→ **Document passage**
<<<<
Postby rbarakX » Thu May 06, 2004 4:03 pm

Hi,
I set up a no-limit address (by using the hack of setting the address as the exclusive sender).
However, whenever I receive a read-confirmation, the message counter increments.
Could you suggest something to change this annoying behavior ?
Thanks,
Ron.
rbarakX
 

Postby Guest » Thu May 06, 2004 8:01 pm

try putting a dot (period . ) as the exclusive sender. I haven't tried it, but it might work.
Guest
 

Postby Guest » Sat May 08, 2004 8:54 am

Anonymous wrote:try putting a dot (period . ) as the exclusive sender. I haven't tried it, but it might work.


Thanks for the suggestion.
I'll try it.
Guest
 

Postby Guest » Tue May 18, 2004 8:01 pm

Hi Anonymous,

I tried your suggestion:

Anonymous wrote:try putting a dot (period . ) as the exclusive sender. I haven't tried it, but it might work.


and so far so good: works like a charm.

Many thanks,
Ron.
Guest
 

Postby Robmonster » Thu May 20, 2004 3:54 pm

Forgive my ignorance, but whats the point of a no limit address?

RM
Robmonster
 
Posts: 11
Joined: Sun May 16, 2004 7:13 pm

Postby ttancredi » Fri May 21, 2004 11:25 pm

I cannot speak for Ron. I would use an infinite limit as an expedient way to administer addresses that I give to senders that I think have a low chance of spamming the address or of giving the address to someone who will spam it.
>>>>
→ **Source material**
<<<<
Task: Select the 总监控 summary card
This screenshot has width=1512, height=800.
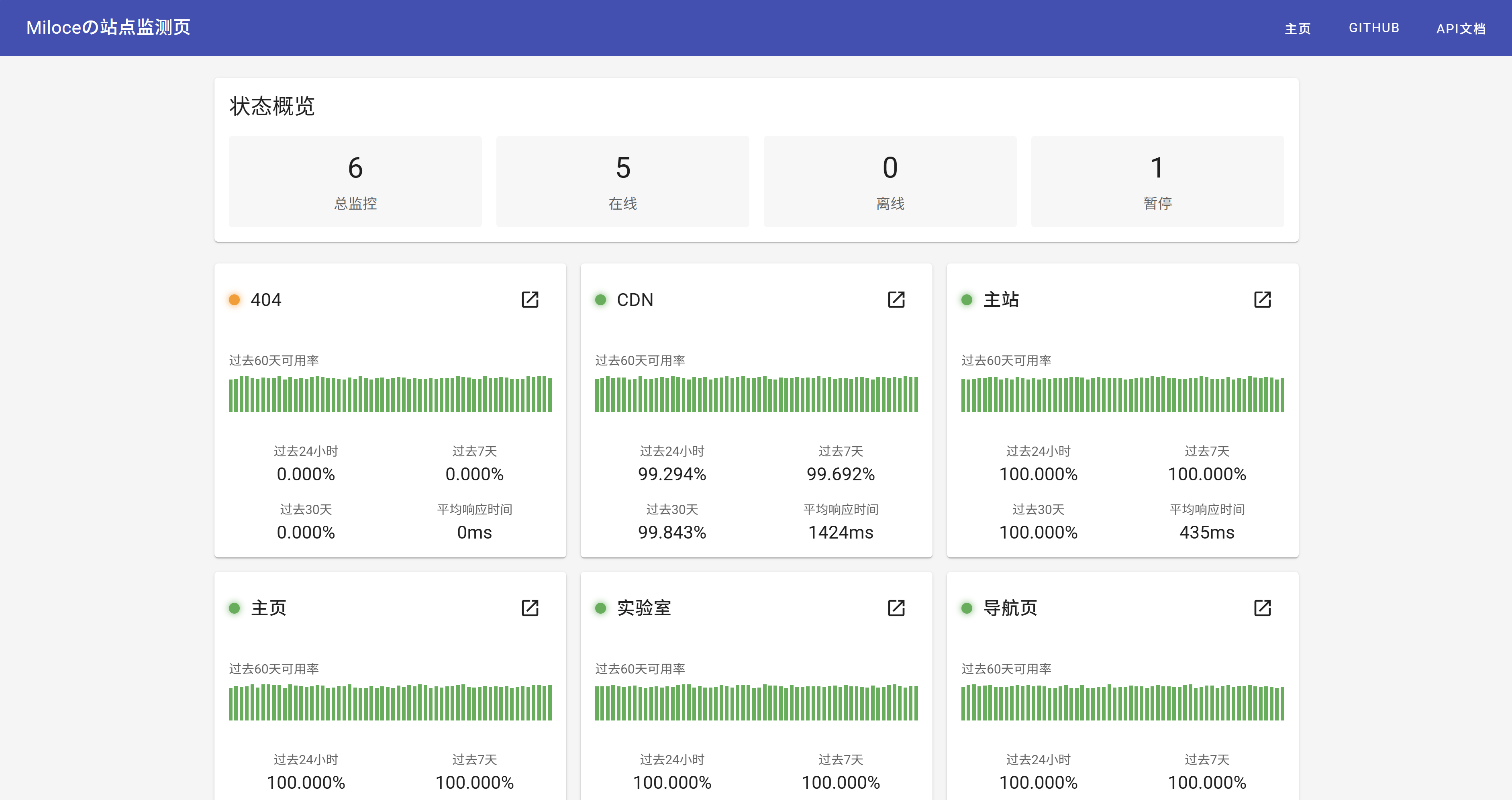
>>>>
→ **Short exercise A**
Answer the following questions using the forum thread about the no-limit address.
(i) According to rbarakX, what happens whenever a read-confirmation is received?
(ii) What character did the Guest post of Thu May 06, 2004 propose using as the exclusive sender?
(iii) How many posts does Robmonster's profile show?
→ **Short exercise B**
Extend the forum thread about the no-limit address by writing what comes after its final post.

→ **Exercise answer A**
(i) The message counter increments.
(ii) A dot (period).
(iii) 11.

→ **Exercise answer B**
Say I hand out an address that allows unlimited messages. In the common case, I never have to touch that address again. In the rare case, I am back to the old days -- I get spam. But only until I set the message limit to zero or hide the address.

Imposing no message limit is a bad strategy if the recipient of the address is likely to spam you. For me, the strategy works well for most of the entities I give an email address to.
Tank
ttancredi
 
Posts: 9
Joined: Thu May 13, 2004 10:41 am

Postby Guest » Sun May 23, 2004 2:11 pm

ttancredi wrote:I cannot speak for Ron. I would use an infinite limit as an expedient way to administer addresses that I give to senders that I think have a low chance of spamming the address or of giving the address to someone who will spam it.

Say I hand out an address that allows unlimited messages. In the common case, I never have to touch that address again. In the rare case, I am back to the old days -- I get spam. But only until I set the message limit to zero or hide the address.

...


Couldn't say it better :-)

Ron.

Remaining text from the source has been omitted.